Mainly because of Second World War. The formation of two sides seperated by geography, ideology and economy. Eastern Europe was seen by Stalin as the USSR's sphere of influence as opposed to the Western European nations who looked to the US for help during the war and straight after. The political tensions had been strained long before 1945 however and many war decisions, such as the location of the Western Front, were subject to political manouverings.

In the immediate post war period we have examples such as the division of Germany and the occupation of Eastern Europe by the massive Red Army which lead to tensions. Stalin wanted to act independently of the other Allies and this distanced relations. (See Kennan's Long Telegram Feb 1946). The Marshall Plan in 1947 is commonly seen as the defining moment when West and East engage in the Cold War.
The way I read it is that it all started back in the good old 1920s...

After the Russian Revolution came the Russian Civil War between the Reds (the Bolsheviks) and the Whites, who were supported in the full sense of the term by the British and Americans. The Whites were defeated and the Bolsheviks were happy. Stalin was maneuvering his way into power, and he got it.

Stalin however was your typical insecure dictator. He remembered that the USA had tried to remove him and the Bolsheviks from power in the 1920s, and he wasn't going to forget that in a hurry. When it came to the war, he did anything he could (the treaty with N a z i Germany) to stay out of it as he feared for the existence of his country.

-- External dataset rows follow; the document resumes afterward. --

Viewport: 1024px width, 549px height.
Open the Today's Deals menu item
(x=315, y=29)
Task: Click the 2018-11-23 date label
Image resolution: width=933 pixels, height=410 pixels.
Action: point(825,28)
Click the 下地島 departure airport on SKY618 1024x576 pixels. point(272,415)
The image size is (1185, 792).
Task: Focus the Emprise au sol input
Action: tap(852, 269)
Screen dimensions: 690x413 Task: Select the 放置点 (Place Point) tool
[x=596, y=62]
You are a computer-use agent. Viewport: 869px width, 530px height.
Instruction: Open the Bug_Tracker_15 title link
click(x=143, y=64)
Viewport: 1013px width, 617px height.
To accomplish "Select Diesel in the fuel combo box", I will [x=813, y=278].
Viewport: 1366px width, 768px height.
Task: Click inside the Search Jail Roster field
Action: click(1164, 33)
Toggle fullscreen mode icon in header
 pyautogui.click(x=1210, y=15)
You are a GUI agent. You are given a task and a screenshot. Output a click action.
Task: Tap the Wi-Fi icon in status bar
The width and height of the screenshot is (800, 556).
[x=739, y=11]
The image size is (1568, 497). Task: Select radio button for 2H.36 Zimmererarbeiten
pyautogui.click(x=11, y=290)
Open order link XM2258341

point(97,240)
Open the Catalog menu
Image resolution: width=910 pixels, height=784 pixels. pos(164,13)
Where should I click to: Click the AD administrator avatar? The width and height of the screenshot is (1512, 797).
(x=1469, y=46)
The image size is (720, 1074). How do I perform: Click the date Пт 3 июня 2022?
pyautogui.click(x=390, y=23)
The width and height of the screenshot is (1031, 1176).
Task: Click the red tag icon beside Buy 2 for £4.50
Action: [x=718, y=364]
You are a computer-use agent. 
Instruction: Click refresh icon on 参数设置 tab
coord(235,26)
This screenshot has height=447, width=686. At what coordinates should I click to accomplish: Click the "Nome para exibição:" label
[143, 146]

When the Germans betrayed him he was forced to fight alongside the two nations he really feared.

American and British actions during the war didn't help matters, as they stalled over the Second Front and, as the war was drawing to its end, President Truman undid all of the good work that his predecessor had done. With Truman's bullishness came a return of the fear from Stalin, as the dropping of the nuclear bombs without expressly telling Stalin was enough to send him into deep paranoia.

Stalin therefore felt the need to create a buffer zone around Russia, as he felt that Germany may attack again, with the backing (perhaps open backing) of the USA and the rest of Europe. Seeing this, the USA felt Stalin to be the aggressive one, and they started to work against him, Marshall Aid, the Truman Doctrine etc, which sent him further into paranoia, which sent the USA further into paranoia etc etc.

So, the Cold War, in my opinion, started because both sides made mistakes, the main one being a mis-perception of the other side. If both countries had a better understanding of how the other worked, they would not have ended up with such a polarised world. It would not have stopped them from opposing each other, but such polarity would not have happened.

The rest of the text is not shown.